* GIVEN RECORDS
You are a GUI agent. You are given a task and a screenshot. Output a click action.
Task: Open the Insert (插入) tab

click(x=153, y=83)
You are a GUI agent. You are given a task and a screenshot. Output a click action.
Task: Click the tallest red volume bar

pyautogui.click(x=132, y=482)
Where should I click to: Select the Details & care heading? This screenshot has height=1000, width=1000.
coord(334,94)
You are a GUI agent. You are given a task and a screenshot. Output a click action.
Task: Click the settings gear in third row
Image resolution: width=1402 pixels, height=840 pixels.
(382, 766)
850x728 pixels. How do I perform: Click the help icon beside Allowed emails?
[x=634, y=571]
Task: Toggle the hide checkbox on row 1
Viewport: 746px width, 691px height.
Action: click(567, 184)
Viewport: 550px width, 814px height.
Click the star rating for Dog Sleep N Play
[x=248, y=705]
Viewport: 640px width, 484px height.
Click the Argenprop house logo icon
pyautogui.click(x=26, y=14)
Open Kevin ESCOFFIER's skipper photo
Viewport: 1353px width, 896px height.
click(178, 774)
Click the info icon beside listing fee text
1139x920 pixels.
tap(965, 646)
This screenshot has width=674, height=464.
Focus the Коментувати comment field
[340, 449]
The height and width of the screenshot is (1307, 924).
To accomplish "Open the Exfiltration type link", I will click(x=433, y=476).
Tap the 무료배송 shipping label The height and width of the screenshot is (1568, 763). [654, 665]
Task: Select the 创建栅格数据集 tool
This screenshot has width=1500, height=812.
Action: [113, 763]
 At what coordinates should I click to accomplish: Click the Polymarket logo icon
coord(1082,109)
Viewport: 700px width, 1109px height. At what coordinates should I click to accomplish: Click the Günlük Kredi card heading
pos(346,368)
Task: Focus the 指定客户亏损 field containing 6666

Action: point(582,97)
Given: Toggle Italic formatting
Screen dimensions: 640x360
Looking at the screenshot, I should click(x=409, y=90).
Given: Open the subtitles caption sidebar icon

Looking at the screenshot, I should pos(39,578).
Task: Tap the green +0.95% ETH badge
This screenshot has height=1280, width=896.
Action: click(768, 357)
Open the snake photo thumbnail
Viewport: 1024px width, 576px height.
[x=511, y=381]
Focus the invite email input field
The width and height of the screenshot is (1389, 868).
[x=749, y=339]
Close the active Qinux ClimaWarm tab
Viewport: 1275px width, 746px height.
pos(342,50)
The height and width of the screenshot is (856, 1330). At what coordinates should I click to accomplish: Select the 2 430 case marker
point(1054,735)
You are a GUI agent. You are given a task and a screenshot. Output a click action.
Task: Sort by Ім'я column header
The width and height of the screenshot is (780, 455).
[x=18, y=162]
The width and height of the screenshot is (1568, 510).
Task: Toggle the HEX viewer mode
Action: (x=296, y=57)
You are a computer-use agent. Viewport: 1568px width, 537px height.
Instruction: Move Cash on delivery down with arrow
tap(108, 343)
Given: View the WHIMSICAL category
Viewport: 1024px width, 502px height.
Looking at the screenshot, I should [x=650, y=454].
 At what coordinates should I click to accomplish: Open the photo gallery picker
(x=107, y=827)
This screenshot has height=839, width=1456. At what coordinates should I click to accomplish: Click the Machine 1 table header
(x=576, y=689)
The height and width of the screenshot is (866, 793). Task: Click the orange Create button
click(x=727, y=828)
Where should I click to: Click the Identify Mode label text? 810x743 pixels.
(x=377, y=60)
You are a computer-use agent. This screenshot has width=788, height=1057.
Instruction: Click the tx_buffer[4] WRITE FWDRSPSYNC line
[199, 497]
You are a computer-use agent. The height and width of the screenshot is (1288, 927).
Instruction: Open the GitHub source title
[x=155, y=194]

* THE EXERCISE
Put the lines above into a JSON list of strings, one string per line and no blank lines, starting with the line containing "Click the info icon beside listing fee text" and ending with the line containing "(x=107, y=827)", both included.

* ANSWER TO THIS TASK
[
  "Click the info icon beside listing fee text",
  "1139x920 pixels.",
  "tap(965, 646)",
  "This screenshot has width=674, height=464.",
  "Focus the Коментувати comment field",
  "[340, 449]",
  "The height and width of the screenshot is (1307, 924).",
  "To accomplish \"Open the Exfiltration type link\", I will click(x=433, y=476).",
  "Tap the 무료배송 shipping label The height and width of the screenshot is (1568, 763). [654, 665]",
  "Task: Select the 创建栅格数据集 tool",
  "This screenshot has width=1500, height=812.",
  "Action: [113, 763]",
  " At what coordinates should I click to accomplish: Click the Polymarket logo icon",
  "coord(1082,109)",
  "Viewport: 700px width, 1109px height. At what coordinates should I click to accomplish: Click the Günlük Kredi card heading",
  "pos(346,368)",
  "Task: Focus the 指定客户亏损 field containing 6666",
  "Action: point(582,97)",
  "Given: Toggle Italic formatting",
  "Screen dimensions: 640x360",
  "Looking at the screenshot, I should click(x=409, y=90).",
  "Given: Open the subtitles caption sidebar icon",
  "Looking at the screenshot, I should pos(39,578).",
  "Task: Tap the green +0.95% ETH badge",
  "This screenshot has height=1280, width=896.",
  "Action: click(768, 357)",
  "Open the snake photo thumbnail",
  "Viewport: 1024px width, 576px height.",
  "[x=511, y=381]",
  "Focus the invite email input field",
  "The width and height of the screenshot is (1389, 868).",
  "[x=749, y=339]",
  "Close the active Qinux ClimaWarm tab",
  "Viewport: 1275px width, 746px height.",
  "pos(342,50)",
  "The height and width of the screenshot is (856, 1330). At what coordinates should I click to accomplish: Select the 2 430 case marker",
  "point(1054,735)",
  "You are a GUI agent. You are given a task and a screenshot. Output a click action.",
  "Task: Sort by Ім'я column header",
  "The width and height of the screenshot is (780, 455).",
  "[x=18, y=162]",
  "The width and height of the screenshot is (1568, 510).",
  "Task: Toggle the HEX viewer mode",
  "Action: (x=296, y=57)",
  "You are a computer-use agent. Viewport: 1568px width, 537px height.",
  "Instruction: Move Cash on delivery down with arrow",
  "tap(108, 343)",
  "Given: View the WHIMSICAL category",
  "Viewport: 1024px width, 502px height.",
  "Looking at the screenshot, I should [x=650, y=454].",
  " At what coordinates should I click to accomplish: Open the photo gallery picker",
  "(x=107, y=827)"
]